-------- Dataset extract --------
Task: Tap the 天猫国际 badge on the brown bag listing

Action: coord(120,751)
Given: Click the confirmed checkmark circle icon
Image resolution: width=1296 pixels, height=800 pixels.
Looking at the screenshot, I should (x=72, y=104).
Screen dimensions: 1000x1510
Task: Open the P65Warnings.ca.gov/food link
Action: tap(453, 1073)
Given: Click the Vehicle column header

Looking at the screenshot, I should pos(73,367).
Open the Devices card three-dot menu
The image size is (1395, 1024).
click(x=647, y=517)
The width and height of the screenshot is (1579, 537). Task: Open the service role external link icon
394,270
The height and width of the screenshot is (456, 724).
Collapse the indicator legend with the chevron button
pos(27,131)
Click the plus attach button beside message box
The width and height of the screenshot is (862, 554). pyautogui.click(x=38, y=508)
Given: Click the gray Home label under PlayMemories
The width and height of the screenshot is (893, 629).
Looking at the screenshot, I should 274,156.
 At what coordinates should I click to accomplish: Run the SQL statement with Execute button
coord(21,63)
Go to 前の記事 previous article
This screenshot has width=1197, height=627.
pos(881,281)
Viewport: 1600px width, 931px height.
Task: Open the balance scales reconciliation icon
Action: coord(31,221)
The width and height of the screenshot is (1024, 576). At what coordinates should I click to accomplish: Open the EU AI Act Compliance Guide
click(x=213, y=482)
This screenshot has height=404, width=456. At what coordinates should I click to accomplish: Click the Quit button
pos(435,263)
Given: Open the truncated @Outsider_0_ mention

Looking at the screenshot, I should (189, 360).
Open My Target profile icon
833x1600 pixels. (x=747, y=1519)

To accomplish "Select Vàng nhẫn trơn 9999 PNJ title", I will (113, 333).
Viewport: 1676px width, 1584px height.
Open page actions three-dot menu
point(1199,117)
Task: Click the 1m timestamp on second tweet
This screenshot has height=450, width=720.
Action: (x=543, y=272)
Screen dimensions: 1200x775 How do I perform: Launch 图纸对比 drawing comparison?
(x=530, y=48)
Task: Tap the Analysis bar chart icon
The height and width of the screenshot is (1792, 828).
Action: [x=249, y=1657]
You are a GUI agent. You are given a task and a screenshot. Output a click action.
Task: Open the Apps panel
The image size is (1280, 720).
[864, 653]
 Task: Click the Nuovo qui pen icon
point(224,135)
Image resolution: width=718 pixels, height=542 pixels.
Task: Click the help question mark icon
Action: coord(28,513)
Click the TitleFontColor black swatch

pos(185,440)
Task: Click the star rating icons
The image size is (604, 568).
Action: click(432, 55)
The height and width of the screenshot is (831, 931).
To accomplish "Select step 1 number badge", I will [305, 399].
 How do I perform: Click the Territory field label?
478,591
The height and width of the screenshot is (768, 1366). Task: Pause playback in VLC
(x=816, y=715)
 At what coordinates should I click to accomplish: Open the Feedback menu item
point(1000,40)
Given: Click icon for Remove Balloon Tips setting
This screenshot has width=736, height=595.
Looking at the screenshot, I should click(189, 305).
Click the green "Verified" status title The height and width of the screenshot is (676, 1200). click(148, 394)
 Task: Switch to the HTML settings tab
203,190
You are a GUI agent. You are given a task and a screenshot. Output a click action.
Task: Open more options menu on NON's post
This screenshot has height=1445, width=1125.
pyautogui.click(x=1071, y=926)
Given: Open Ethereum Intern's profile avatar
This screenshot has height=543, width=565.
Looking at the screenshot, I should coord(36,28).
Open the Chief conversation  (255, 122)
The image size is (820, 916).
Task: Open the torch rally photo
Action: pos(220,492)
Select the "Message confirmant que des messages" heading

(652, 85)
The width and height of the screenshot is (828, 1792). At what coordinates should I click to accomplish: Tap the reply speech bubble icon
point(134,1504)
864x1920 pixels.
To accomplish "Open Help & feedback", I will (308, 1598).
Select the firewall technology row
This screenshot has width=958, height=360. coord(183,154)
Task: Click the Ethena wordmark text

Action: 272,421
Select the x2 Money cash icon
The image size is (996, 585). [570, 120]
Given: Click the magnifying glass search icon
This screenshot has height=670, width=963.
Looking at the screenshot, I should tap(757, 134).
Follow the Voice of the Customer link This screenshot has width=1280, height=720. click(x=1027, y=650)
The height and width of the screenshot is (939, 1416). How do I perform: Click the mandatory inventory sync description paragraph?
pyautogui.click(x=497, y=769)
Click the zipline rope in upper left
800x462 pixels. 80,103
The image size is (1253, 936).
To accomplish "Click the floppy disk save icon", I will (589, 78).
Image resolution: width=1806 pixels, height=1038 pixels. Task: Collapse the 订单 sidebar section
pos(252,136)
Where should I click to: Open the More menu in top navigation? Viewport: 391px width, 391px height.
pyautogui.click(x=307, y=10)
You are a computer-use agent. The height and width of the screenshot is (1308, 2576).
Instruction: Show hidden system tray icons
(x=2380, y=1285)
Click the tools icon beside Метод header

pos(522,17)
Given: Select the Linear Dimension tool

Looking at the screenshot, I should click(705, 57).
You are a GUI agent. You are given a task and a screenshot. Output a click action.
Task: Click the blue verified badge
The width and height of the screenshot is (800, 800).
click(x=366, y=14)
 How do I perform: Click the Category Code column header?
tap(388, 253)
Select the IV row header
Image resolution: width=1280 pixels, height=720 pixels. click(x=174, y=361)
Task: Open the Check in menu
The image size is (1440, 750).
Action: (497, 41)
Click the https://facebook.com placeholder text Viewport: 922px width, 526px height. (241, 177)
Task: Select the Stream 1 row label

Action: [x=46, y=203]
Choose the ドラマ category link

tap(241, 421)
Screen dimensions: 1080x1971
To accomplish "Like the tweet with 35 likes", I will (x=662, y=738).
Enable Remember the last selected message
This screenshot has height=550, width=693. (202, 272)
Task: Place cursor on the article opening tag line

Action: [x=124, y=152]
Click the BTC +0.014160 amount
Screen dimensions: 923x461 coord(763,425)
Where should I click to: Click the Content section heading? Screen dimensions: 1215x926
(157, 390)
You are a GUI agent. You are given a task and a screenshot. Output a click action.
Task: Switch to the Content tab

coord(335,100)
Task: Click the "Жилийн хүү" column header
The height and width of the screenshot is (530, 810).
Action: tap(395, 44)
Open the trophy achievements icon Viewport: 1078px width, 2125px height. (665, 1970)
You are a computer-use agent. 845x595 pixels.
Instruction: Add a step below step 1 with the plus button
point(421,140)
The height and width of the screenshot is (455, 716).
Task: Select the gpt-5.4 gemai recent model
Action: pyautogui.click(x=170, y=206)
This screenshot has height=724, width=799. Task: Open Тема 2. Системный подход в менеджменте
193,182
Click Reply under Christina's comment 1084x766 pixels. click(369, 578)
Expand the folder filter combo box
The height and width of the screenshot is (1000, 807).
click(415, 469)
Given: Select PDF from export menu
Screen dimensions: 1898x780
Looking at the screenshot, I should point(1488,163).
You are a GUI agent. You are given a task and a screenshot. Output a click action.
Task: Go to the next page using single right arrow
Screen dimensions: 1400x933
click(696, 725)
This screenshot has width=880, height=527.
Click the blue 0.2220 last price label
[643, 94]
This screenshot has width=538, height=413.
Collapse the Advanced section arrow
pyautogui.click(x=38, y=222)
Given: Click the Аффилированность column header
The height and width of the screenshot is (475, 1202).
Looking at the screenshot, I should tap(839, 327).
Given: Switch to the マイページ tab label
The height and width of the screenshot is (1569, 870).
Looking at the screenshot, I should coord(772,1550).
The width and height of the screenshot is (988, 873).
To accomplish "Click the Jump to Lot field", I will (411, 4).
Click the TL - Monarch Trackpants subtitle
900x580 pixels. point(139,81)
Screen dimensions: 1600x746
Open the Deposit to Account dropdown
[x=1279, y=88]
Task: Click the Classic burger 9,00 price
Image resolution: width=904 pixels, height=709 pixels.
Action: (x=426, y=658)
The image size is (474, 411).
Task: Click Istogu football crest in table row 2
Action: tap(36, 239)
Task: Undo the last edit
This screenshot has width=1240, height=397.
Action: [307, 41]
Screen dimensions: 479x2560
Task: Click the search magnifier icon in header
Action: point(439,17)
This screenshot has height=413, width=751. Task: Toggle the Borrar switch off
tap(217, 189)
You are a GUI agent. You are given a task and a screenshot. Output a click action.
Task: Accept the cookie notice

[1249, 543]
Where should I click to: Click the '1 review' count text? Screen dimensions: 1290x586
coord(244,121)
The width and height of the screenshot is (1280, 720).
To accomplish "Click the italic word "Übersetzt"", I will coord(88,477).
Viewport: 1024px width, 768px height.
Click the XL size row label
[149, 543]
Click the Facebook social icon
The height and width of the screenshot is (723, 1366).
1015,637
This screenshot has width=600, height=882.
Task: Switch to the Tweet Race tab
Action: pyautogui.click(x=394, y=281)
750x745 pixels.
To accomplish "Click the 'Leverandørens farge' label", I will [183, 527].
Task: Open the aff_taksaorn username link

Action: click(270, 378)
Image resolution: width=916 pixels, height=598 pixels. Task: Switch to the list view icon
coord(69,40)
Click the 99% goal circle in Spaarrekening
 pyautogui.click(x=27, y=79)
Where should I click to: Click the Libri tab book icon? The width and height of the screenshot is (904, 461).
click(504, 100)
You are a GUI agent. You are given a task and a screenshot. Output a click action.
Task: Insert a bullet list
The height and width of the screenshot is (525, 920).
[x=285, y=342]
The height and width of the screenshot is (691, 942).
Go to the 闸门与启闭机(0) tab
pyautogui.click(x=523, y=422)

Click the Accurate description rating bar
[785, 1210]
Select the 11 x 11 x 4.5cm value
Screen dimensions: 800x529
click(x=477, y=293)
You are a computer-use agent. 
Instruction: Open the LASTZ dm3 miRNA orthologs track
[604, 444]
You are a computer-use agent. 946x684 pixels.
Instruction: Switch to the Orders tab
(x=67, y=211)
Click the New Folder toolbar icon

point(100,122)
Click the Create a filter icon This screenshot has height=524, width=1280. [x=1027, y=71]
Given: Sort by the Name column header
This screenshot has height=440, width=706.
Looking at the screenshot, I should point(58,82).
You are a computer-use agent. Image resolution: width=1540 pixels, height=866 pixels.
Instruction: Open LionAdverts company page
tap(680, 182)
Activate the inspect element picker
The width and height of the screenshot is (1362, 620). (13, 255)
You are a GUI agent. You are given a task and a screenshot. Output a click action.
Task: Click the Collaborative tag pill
--------
### Activity
This task needs one value: the number of lines in the material above that contain the word "will".

### Problem solution
8